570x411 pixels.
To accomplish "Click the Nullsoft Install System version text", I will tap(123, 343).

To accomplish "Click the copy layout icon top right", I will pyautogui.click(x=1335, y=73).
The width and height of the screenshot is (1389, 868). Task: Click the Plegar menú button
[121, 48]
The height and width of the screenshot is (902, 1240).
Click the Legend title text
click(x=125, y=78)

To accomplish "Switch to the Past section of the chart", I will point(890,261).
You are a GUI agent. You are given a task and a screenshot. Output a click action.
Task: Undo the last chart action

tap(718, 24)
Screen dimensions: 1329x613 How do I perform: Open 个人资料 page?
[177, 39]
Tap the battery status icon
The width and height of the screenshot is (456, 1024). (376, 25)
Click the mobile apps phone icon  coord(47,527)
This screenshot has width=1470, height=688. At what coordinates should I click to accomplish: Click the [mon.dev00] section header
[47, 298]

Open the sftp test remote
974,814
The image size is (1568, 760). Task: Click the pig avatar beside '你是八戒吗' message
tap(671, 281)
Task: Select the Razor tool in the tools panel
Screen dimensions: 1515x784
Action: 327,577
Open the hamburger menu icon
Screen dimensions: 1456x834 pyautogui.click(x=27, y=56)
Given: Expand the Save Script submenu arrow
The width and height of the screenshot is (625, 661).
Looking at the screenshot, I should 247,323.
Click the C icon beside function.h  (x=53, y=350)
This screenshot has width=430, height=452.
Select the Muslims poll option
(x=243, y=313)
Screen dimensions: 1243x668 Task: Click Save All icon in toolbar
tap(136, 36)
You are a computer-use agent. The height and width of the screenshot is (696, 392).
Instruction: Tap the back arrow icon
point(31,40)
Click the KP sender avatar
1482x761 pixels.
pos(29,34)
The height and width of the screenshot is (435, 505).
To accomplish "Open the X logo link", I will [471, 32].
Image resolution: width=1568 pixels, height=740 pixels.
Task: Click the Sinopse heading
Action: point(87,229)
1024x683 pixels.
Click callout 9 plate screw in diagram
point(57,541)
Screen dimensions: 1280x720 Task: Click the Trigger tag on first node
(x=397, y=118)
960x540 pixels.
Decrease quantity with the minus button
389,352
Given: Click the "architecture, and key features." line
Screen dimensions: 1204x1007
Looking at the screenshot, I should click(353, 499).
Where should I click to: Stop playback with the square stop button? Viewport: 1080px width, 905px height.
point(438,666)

• Exercise goal: Show each line of the entries above that contains the string "dimensions". Case counts.

• Correct output:
Screen dimensions: 1329x613 How do I perform: Open 个人资料 page?
Screen dimensions: 1515x784
Screen dimensions: 1456x834 pyautogui.click(x=27, y=56)
Screen dimensions: 1243x668 Task: Click Save All icon in toolbar
Screen dimensions: 1280x720 Task: Click the Trigger tag on first node
Screen dimensions: 1204x1007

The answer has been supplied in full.